Etre de gauche ou de droite passe pour une hémiplégie ou une charpente gauchie. Toute construction nécessite une charpente équilibrée (colonne vertébrale) sans quoi tout en pâtit : la couverture en premier lieu, mais aussi les murs porteurs. Et la solidité de l'édifice est mise en péril.

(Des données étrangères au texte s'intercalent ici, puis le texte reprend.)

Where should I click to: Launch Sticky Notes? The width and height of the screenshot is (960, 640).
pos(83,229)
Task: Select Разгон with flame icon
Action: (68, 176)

C'est-à-dire : mise en péril par le lucre depuis une cinquantaine d'années et une trentaine sûre (Maastricht), puisqu'il s'est assez bien appliqué - décisivement mais aussi diffusément après - à pratiquer l'inception (l’inoculation ou incubation psychique) - de ce fait que tout un chacun aura certes toujours-déjà voulu acter à sa façon, que nous vivons dans une économie capitaliste tendanciellement ultralibérale, surtout depuis 1989 - chute du mur de Berlin, - 1991 - fin du Bloc soviétique, - et très vite la Net-économie (an 2000). Dans cette frénésie depuis 1983 ("virage libéral" mittérandien au bout de deux ans seulement, fallait-il ne pas être convaincu dans la démarche, et fallait-il avoir subi mille pressions), gauche et droite se délitèrent, jusqu'au discours de l'hémiplégie. Mais, auparavant, la droite disait "vivre et laisser vivre", la gauche disait "convivre et faire convivre" - chacun à l'aide de répartitions économistes. Notons bien que le libéral-libertarisme post-soixante-huitard promettait déjà la fin de ce distinguo, puisque "convivre et faire convivre" sembla pour beaucoup, très vite, devoir être un "vivre et laisser vivre", sur la base des exactions soviétiques décevantes d'une part en effet et, d'autre part, sur la base du schizophrène "il est interdit d'interdire","convivre et faire convivre" passa toujours & plus pour "facho" ! de telle sorte qu'on crut bon de "vivre et laisser vivre", soit donc de "laisser faire, laisser aller" insocialement. Car notons bien encore, que les niveaux économiques et moraux se confondaient (et se confondent encore-toujours beaucoup trop) dans les mœurs. A partir de là tout était guedin. C'est l'avènement progressif d'Homo festivus dans les années 80-90, puis de Festivus festivus dans les années 2000, selon Philippe Muray. C'est-à-dire de la civilisation atlantique, dont l'humanité ne sait plus se vivre que sur le mode festiviste du "s'amuser et punir" (pour parodier Michel Foucauld).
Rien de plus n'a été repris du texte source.